#### [THE REQUEST]
Copy the records below word for word, each line unchanged and in its original order.

[START OF DATASET EXTRACT]

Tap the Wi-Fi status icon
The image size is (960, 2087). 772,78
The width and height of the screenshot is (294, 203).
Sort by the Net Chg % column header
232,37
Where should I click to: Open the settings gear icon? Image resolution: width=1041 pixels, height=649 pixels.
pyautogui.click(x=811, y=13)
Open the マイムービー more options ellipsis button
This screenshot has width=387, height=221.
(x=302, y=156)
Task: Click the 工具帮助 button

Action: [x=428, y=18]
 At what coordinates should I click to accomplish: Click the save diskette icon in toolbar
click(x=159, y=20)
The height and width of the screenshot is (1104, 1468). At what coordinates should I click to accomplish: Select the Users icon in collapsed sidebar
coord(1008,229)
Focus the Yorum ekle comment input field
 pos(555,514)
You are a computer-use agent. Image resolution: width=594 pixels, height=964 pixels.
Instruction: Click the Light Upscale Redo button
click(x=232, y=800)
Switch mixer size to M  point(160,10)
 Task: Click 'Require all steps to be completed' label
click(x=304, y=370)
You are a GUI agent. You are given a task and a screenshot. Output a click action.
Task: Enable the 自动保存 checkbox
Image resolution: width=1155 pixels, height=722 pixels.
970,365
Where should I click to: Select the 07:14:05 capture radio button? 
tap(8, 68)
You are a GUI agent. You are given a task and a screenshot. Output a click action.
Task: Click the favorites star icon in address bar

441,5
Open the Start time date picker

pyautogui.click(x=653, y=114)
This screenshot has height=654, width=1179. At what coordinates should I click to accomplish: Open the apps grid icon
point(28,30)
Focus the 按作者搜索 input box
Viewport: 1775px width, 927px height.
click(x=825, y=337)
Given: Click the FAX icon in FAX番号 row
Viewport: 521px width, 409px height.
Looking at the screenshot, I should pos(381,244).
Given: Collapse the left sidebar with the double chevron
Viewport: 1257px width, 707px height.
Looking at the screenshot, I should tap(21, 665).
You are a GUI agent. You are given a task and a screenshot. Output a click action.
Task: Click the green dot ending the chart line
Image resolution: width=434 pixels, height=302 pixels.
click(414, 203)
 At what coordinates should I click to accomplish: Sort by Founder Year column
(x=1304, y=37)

[END OF DATASET EXTRACT]

#### [EXERCISE SOLUTION]
Tap the Wi-Fi status icon
The image size is (960, 2087). 772,78
The width and height of the screenshot is (294, 203).
Sort by the Net Chg % column header
232,37
Where should I click to: Open the settings gear icon? Image resolution: width=1041 pixels, height=649 pixels.
pyautogui.click(x=811, y=13)
Open the マイムービー more options ellipsis button
This screenshot has width=387, height=221.
(x=302, y=156)
Task: Click the 工具帮助 button

Action: [x=428, y=18]
 At what coordinates should I click to accomplish: Click the save diskette icon in toolbar
click(x=159, y=20)
The height and width of the screenshot is (1104, 1468). At what coordinates should I click to accomplish: Select the Users icon in collapsed sidebar
coord(1008,229)
Focus the Yorum ekle comment input field
 pos(555,514)
You are a computer-use agent. Image resolution: width=594 pixels, height=964 pixels.
Instruction: Click the Light Upscale Redo button
click(x=232, y=800)
Switch mixer size to M  point(160,10)
 Task: Click 'Require all steps to be completed' label
click(x=304, y=370)
You are a GUI agent. You are given a task and a screenshot. Output a click action.
Task: Enable the 自动保存 checkbox
Image resolution: width=1155 pixels, height=722 pixels.
970,365
Where should I click to: Select the 07:14:05 capture radio button? 
tap(8, 68)
You are a GUI agent. You are given a task and a screenshot. Output a click action.
Task: Click the favorites star icon in address bar

441,5
Open the Start time date picker

pyautogui.click(x=653, y=114)
This screenshot has height=654, width=1179. At what coordinates should I click to accomplish: Open the apps grid icon
point(28,30)
Focus the 按作者搜索 input box
Viewport: 1775px width, 927px height.
click(x=825, y=337)
Given: Click the FAX icon in FAX番号 row
Viewport: 521px width, 409px height.
Looking at the screenshot, I should pos(381,244).
Given: Collapse the left sidebar with the double chevron
Viewport: 1257px width, 707px height.
Looking at the screenshot, I should tap(21, 665).
You are a GUI agent. You are given a task and a screenshot. Output a click action.
Task: Click the green dot ending the chart line
Image resolution: width=434 pixels, height=302 pixels.
click(414, 203)
 At what coordinates should I click to accomplish: Sort by Founder Year column
(x=1304, y=37)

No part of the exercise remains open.